To be employed full-time you have to be worth the amount you charge, plus the added amount of overhead for the full-time position - including any insurance, the office space and air conditioning you use, and the time that I'm paying you to fill out your timesheet or take a bathroom break. (When you are freelance those times are a "hidden cost" to your client.)

Currently, they don't have to pay for your down time - and as the saying goes... "Why buy the cow..." etc., etc.

As Ron said, you can only demand more if you can prove that you are "earning your keep". Typically, that's at least double what it cost to employ you as a freelancer.

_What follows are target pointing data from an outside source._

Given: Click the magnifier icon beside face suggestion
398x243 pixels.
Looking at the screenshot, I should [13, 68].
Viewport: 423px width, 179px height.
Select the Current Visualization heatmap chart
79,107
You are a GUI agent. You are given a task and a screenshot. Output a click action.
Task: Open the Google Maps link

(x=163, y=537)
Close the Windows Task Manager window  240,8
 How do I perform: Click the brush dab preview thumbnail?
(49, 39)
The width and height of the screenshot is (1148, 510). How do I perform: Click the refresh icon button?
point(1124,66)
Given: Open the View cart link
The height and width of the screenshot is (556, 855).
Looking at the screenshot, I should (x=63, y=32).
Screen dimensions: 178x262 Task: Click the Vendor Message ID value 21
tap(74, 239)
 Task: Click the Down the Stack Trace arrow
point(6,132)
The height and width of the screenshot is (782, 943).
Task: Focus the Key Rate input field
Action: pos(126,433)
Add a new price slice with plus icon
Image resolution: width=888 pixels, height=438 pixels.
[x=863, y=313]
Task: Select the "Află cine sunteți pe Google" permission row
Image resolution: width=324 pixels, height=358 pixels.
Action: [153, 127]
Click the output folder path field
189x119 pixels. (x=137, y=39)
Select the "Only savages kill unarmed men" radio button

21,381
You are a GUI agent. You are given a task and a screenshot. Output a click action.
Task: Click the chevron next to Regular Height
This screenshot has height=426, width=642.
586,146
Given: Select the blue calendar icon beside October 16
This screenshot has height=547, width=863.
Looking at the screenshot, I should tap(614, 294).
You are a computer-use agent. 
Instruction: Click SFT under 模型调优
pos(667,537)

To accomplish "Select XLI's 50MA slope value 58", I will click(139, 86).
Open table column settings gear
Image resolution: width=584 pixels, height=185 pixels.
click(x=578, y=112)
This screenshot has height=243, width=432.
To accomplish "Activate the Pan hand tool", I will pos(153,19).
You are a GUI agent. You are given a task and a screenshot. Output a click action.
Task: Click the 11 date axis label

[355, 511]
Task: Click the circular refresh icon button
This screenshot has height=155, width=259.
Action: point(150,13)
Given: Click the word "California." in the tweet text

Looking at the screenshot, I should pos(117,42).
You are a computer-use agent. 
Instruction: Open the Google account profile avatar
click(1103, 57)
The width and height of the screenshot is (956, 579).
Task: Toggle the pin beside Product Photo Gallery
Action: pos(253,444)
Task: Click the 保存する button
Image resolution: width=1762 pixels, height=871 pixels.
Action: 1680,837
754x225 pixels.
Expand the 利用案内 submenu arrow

If you don't have a well balanced portfolio of current clients, it might be to your advantage to take the full-time job offer. I would say that even in East Tennessee, you are working for below market rate right now. The rate you posted is well below what my freelance rate was over a decade ago in West Tennessee. Not to say I didn't work cheap when I started out... that was a point in my life when I just needed my foot in the door to learn about the industry, so I did work as kind of an "internship" for a company for a while - but I couldn't continue and survive at even the cheap rate I charged for very long. Even though I loved the type of work and the people I worked with at that company, I certainly couldn't raise a family on that salary.

Often, the best way to get a *decent* raise is to work for someone else.

If you don't want to work somewhere else, and feel that you are getting fair compensation for your current work, try to get as close to that hourly rate as possible, but I see no benefit for them to pay you more than that for the full time job - unless they sense that you are about to be snatched up for a better gig and they are desperate to keep you.